____ PROVIDED ENTRIES

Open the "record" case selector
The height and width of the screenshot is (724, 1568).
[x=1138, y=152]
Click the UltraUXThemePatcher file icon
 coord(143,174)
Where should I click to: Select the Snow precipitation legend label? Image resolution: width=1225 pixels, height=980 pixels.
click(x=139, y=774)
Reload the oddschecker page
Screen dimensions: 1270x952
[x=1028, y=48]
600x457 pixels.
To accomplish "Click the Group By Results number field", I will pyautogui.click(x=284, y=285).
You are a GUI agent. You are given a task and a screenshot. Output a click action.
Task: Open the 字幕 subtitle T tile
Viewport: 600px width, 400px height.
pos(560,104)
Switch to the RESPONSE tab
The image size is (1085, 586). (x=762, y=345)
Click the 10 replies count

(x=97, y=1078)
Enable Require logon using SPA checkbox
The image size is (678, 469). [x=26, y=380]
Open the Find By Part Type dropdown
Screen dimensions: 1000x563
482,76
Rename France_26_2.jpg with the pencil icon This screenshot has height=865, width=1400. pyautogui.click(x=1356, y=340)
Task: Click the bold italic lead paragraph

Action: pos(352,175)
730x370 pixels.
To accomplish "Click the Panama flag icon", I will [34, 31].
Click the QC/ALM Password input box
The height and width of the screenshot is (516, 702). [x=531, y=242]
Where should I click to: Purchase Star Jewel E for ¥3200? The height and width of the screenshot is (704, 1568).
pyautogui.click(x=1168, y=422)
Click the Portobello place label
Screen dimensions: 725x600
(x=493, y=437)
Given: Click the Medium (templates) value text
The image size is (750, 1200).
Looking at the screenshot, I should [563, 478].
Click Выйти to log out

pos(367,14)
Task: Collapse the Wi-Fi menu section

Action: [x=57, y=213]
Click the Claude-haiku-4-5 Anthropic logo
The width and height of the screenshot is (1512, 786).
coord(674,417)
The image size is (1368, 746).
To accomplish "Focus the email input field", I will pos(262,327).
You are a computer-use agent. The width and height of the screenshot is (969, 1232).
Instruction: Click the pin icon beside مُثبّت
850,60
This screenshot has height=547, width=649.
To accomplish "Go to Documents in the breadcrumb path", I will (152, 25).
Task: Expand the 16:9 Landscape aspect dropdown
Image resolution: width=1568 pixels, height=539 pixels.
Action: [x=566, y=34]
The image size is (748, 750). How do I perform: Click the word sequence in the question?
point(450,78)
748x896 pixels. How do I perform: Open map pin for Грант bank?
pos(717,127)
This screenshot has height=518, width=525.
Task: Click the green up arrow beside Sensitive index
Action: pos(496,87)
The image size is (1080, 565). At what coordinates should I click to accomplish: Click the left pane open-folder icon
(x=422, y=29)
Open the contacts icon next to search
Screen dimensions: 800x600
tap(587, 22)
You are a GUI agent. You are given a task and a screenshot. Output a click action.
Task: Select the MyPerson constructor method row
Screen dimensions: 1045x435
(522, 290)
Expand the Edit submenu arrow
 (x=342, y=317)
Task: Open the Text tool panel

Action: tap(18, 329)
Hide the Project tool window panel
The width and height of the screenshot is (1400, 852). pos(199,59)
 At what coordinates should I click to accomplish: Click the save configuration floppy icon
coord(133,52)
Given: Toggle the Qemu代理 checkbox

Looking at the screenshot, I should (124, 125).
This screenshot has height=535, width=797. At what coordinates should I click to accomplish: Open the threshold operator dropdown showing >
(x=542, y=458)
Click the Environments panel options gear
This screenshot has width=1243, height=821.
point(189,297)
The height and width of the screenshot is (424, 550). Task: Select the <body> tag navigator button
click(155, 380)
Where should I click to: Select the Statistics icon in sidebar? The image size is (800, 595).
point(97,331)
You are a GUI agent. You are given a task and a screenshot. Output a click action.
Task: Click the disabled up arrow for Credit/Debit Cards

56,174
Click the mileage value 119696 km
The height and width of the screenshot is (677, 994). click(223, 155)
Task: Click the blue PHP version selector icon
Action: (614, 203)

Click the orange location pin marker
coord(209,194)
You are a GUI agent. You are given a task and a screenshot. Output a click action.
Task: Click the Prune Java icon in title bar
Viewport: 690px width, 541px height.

________

» **WORK REQUIRED**
In the records, locate each line holding the string "field" and copy it.

» **ANSWER BOX**
To accomplish "Click the Group By Results number field", I will pyautogui.click(x=284, y=285).
To accomplish "Focus the email input field", I will pos(262,327).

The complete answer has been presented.